=== Work to complete ===
A verbatim copy of every record is needed.

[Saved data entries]

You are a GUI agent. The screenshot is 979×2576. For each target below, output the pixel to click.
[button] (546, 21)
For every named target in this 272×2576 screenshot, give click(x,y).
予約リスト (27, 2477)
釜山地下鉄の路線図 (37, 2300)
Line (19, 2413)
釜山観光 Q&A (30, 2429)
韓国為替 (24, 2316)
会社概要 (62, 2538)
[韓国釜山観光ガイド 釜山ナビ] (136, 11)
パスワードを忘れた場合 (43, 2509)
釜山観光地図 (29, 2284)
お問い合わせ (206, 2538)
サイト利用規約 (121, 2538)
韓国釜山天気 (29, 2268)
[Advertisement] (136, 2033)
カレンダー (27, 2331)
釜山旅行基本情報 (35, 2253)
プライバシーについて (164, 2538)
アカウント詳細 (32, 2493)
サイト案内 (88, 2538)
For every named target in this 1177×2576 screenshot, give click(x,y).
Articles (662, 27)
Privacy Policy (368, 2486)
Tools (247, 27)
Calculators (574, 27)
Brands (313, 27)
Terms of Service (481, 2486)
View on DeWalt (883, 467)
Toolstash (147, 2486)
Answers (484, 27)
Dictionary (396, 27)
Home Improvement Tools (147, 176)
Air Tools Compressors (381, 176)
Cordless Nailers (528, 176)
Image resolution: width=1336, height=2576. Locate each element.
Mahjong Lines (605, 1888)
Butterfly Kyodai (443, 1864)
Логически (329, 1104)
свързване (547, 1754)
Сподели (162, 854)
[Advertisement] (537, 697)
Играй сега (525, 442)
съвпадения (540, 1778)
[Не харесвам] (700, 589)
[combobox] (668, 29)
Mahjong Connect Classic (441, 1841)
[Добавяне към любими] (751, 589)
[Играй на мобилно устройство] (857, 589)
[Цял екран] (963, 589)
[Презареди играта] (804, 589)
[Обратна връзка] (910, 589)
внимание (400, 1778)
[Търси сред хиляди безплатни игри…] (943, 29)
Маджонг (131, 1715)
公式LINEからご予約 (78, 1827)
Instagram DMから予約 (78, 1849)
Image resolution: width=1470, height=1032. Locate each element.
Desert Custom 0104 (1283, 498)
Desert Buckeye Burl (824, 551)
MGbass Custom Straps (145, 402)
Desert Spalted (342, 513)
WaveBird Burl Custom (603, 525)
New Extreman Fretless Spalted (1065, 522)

=== Exercise result ===
You are a GUI agent. The screenshot is 979×2576. For each target below, output the pixel to click.
[button] (546, 21)
For every named target in this 272×2576 screenshot, give click(x,y).
予約リスト (27, 2477)
釜山地下鉄の路線図 (37, 2300)
Line (19, 2413)
釜山観光 Q&A (30, 2429)
韓国為替 (24, 2316)
会社概要 (62, 2538)
[韓国釜山観光ガイド 釜山ナビ] (136, 11)
パスワードを忘れた場合 (43, 2509)
釜山観光地図 (29, 2284)
お問い合わせ (206, 2538)
サイト利用規約 (121, 2538)
韓国釜山天気 (29, 2268)
[Advertisement] (136, 2033)
カレンダー (27, 2331)
釜山旅行基本情報 (35, 2253)
プライバシーについて (164, 2538)
アカウント詳細 (32, 2493)
サイト案内 (88, 2538)
For every named target in this 1177×2576 screenshot, give click(x,y).
Articles (662, 27)
Privacy Policy (368, 2486)
Tools (247, 27)
Calculators (574, 27)
Brands (313, 27)
Terms of Service (481, 2486)
View on DeWalt (883, 467)
Toolstash (147, 2486)
Answers (484, 27)
Dictionary (396, 27)
Home Improvement Tools (147, 176)
Air Tools Compressors (381, 176)
Cordless Nailers (528, 176)
Image resolution: width=1336, height=2576. Locate each element.
Mahjong Lines (605, 1888)
Butterfly Kyodai (443, 1864)
Логически (329, 1104)
свързване (547, 1754)
Сподели (162, 854)
[Advertisement] (537, 697)
Играй сега (525, 442)
съвпадения (540, 1778)
[Не харесвам] (700, 589)
[combobox] (668, 29)
Mahjong Connect Classic (441, 1841)
[Добавяне към любими] (751, 589)
[Играй на мобилно устройство] (857, 589)
[Цял екран] (963, 589)
[Презареди играта] (804, 589)
[Обратна връзка] (910, 589)
внимание (400, 1778)
[Търси сред хиляди безплатни игри…] (943, 29)
Маджонг (131, 1715)
公式LINEからご予約 (78, 1827)
Instagram DMから予約 (78, 1849)
Image resolution: width=1470, height=1032. Locate each element.
Desert Custom 0104 (1283, 498)
Desert Buckeye Burl (824, 551)
MGbass Custom Straps (145, 402)
Desert Spalted (342, 513)
WaveBird Burl Custom (603, 525)
New Extreman Fretless Spalted (1065, 522)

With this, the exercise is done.